In California, a buzzy campaign idea gets a test run

In this photo taken Wednesday, Aug. 14, 2019, Susie Garza displays the city provided debit card she receives monthly through a trial program in Stockton, Calif. Garza is participating in the Stockton Economic Empowerment Demonstration. The program, which started in February, gives $500 a month to 125 people who earn at or below the median household income of $46,033. They can spend the money with no restrictions. Stockton Mayor Michael Tubbs, who initiated the privately funded program, says it could be a solution to the city's poverty problem. (AP Photo/Rich Pedroncelli)

STOCKTON, Calif. (AP) - One of the most expensive presidential campaign proposals is getting a trial run in California.

Democratic presidential candidate Andrew Yang has a plan to give every American $1,000 a month. Another contender, Sen. Kamala Harris, has a bill that would give up to $500 a month to working families.

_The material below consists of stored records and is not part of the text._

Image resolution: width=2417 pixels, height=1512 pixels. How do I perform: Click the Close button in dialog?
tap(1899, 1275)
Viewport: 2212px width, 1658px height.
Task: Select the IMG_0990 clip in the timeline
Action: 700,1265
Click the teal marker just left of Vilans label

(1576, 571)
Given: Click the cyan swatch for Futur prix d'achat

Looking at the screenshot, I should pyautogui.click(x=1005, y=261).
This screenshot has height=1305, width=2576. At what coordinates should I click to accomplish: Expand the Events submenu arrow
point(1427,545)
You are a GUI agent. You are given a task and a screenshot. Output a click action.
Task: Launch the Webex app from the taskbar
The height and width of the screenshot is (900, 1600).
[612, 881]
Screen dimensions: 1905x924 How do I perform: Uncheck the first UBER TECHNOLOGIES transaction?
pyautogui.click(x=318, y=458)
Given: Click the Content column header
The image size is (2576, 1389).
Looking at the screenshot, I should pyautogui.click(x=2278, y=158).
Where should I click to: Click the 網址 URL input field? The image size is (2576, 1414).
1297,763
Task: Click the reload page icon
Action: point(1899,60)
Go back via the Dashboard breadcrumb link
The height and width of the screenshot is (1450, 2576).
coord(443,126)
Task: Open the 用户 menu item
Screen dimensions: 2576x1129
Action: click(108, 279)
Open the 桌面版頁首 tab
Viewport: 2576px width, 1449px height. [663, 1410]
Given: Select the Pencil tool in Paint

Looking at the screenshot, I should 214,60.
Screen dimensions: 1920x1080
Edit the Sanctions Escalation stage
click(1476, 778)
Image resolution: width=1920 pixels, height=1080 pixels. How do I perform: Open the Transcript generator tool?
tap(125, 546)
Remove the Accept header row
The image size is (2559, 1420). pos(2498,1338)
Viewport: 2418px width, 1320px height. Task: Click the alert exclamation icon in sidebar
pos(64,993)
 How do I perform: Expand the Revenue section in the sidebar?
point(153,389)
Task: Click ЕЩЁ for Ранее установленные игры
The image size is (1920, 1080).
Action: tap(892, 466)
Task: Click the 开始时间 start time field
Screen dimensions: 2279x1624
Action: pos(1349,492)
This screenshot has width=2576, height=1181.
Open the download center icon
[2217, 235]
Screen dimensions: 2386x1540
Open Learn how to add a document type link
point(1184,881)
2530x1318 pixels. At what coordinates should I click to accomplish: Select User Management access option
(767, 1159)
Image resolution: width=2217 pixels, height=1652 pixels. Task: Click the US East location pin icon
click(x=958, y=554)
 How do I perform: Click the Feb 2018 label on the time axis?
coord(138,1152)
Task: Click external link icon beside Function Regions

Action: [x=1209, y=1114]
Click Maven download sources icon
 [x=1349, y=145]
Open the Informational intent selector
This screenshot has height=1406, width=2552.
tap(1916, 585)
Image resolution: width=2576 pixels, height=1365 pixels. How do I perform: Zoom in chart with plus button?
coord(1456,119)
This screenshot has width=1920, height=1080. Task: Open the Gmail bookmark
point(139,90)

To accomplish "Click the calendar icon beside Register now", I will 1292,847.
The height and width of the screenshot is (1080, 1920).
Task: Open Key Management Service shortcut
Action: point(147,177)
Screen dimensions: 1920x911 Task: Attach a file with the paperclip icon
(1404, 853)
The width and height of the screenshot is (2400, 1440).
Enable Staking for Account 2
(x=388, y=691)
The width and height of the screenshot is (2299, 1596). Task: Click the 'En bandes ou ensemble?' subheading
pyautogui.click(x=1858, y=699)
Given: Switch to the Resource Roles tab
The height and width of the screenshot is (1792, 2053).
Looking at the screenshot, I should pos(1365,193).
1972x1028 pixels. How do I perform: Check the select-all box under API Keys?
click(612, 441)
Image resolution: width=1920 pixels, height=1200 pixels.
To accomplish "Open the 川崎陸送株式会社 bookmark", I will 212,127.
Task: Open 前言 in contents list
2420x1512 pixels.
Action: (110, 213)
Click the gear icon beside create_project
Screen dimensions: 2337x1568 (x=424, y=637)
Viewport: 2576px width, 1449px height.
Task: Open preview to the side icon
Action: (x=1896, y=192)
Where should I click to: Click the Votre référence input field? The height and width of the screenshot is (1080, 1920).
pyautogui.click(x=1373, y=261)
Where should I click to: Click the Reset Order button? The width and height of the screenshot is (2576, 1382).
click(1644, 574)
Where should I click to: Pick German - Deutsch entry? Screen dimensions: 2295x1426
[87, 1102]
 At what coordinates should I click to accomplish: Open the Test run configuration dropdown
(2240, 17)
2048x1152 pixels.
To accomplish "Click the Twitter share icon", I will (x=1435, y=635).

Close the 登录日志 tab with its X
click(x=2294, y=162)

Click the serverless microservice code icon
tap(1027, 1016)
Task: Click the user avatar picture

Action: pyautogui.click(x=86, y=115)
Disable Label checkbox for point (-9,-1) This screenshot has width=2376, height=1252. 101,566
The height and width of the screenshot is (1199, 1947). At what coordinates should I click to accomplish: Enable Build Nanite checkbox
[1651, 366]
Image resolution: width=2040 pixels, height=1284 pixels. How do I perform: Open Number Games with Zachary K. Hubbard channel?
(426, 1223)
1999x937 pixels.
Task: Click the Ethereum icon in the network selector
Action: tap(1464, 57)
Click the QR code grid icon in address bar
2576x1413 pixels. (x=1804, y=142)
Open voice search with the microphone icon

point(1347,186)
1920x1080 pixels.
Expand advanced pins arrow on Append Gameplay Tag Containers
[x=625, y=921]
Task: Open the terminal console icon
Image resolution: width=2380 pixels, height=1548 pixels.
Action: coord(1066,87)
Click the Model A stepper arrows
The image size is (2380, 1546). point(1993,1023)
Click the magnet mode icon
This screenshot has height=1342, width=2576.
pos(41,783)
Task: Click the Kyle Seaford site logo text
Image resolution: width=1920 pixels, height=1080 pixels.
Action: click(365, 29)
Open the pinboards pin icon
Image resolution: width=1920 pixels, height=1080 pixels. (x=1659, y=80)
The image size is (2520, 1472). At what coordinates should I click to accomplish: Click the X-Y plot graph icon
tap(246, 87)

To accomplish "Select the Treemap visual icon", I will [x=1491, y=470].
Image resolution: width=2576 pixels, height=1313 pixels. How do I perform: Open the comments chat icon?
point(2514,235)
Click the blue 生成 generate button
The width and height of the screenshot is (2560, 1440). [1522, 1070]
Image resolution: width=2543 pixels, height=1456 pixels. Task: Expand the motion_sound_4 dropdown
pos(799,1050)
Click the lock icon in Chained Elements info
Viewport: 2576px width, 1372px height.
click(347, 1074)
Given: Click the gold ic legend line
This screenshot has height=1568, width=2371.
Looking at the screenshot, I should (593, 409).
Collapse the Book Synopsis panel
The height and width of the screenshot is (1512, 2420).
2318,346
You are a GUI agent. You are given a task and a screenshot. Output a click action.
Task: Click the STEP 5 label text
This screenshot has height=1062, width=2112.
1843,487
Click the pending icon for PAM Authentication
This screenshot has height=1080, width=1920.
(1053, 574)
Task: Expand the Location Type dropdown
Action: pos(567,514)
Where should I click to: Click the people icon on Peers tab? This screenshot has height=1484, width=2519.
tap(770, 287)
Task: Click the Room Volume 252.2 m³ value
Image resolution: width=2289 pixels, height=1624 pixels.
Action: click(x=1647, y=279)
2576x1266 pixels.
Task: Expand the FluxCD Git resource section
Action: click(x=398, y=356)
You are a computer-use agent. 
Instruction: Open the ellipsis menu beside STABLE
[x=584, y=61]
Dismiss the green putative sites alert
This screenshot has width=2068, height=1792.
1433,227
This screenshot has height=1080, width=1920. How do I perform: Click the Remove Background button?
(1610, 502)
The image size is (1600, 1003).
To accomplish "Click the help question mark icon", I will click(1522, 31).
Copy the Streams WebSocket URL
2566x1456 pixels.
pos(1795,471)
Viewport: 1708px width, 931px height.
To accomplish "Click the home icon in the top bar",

A program in Stockton, California, began giving 125 people $500 a month in February. The experiment is scheduled to last 18 months and is funded by private donations.

Stockton Mayor Michael Tubbs says such a program could be a solution to the poverty that plagues his community. But some residents worry the program encourages people not to work.

The program's researchers say their chief interest is the impact on the happiness of those receiving the money, not finances.